▶ [Problem 1]:
Set down the part of the comment on fake survey responses that opens with the words containing "Researchers really have" and closes with "answers versus replicants.", copied word for word.
▶ [Problem 2]:
Using the comment on fake survey responses, mark each statement yes or no by whether it agrees with the comment, and quote the deciding words: (a) some servers of around 500 users can be more than 90% farms; (b) a single user with a single account is more common these days; (c) generated research appeared in journals only after ChatGPT arrived.

▶ [Excerpt provided]:
▶

Even human responses to surveys are very bad and without adequate sample sizes and control questions there is often zero value in surveys like this. Plus any person can have multiple facebook accounts. Add in a gift award (even for virtual 'points') and it is a near guarantee most the responders will be fake and unviable for research. In gaming, (where financial & artificial rewards systems are used by design) it is so well known to have fake players online games are now designed for real players often to only number anywhere from 1 in 5 to 1 in 10. The process of fake accounts is often known as farming. With the farms providing benefits that a single real user cannot achieve. Many applications and markets are designed around the set up of farming and selling farms in bulk to other users. Some servers of around 500 "users" can be over 90% farms which provide a benefit to a few actual people and awards in the community. A farm server etc. This is well known in international communities, especially SM sites. If you are a single user with a single account that is more rare these days given the prevalence of fake accounts with seemingly genuine responses. Another recent example is the Good Reads scandals using fake generated accounts where seemingly genuine fake reviews have surfaced again but by now it should be obvious that written reviews, responses to surveys and even scenario responses can be mostly fake from farm accounts if your selection is via online. There are many markets in buying x number of fake accounts to do fake reviews and fake survey responses. You can go full AI, partial bot, fake human responses, any age of the accounts (not the user age but the account age & history data), any location etc.  

Researchers really have to be aware of their selection because these issues about online selection have been well known. Any use of social media will result in heavily biased responses and poor checks for real humans. Any researcher even advertising on social media has to have even basic awareness of the heavy bias making the research close to unusable in a wider context and their respondents cannot be social media users or accounts. ID verification processes have to occur to verify actual humanity and even on top of that additional checks for each response being genuine, with controls. 100 people from facebook is a fricken giant red flag that pulls the whole research into question as it flies so far against scientific practice all of the funding might as well be going down a hole. 

Time to dust off the Voight-Kampff test to detect humans with genuine answers versus replicants.

What is concerning is the OP was not aware of the many fraudulent AI articles and mainstream journals that publish generated "research" decades before the arrival of ChatGPT.

◀

▶ [Provided material]:
▶

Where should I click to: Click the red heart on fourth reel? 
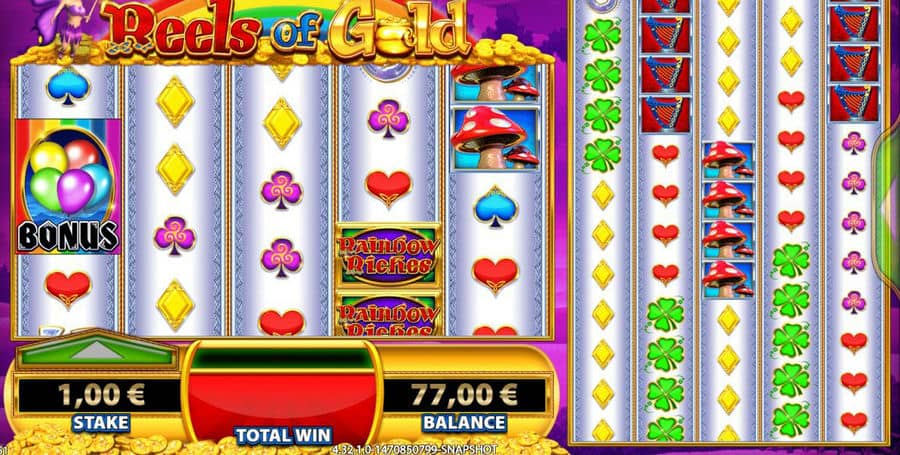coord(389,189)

◀
▶

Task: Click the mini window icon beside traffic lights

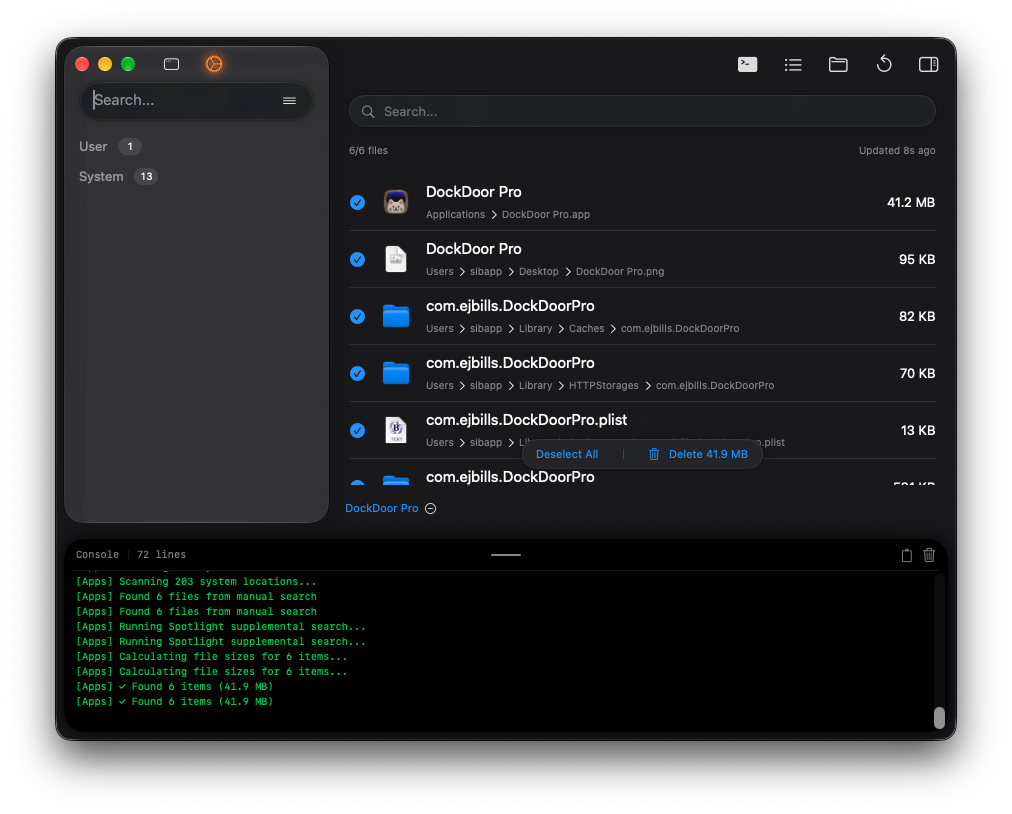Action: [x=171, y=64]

◀
▶

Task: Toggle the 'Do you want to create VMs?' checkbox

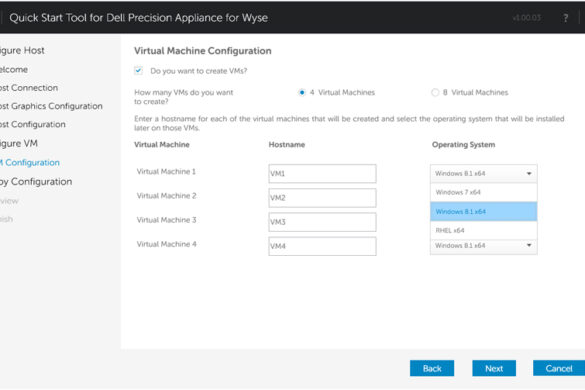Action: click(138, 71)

◀

▶ [Response 1]:
Researchers really have to be aware of their selection because these issues about online selection have been well known. Any use of social media will result in heavily biased responses and poor checks for real humans. Any researcher even advertising on social media has to have even basic awareness of the heavy bias making the research close to unusable in a wider context and their respondents cannot be social media users or accounts. ID verification processes have to occur to verify actual humanity and even on top of that additional checks for each response being genuine, with controls. 100 people from facebook is a fricken giant red flag that pulls the whole research into question as it flies so far against scientific practice all of the funding might as well be going down a hole. 

Time to dust off the Voight-Kampff test to detect humans with genuine answers versus replicants.

▶ [Response 2]:
(a) Yes: "can be over 90% farms which provide a benefit to a few actual people"
(b) No: "If you are a single user with a single account that is more rare these days"
(c) No: "decades before the arrival of ChatGPT"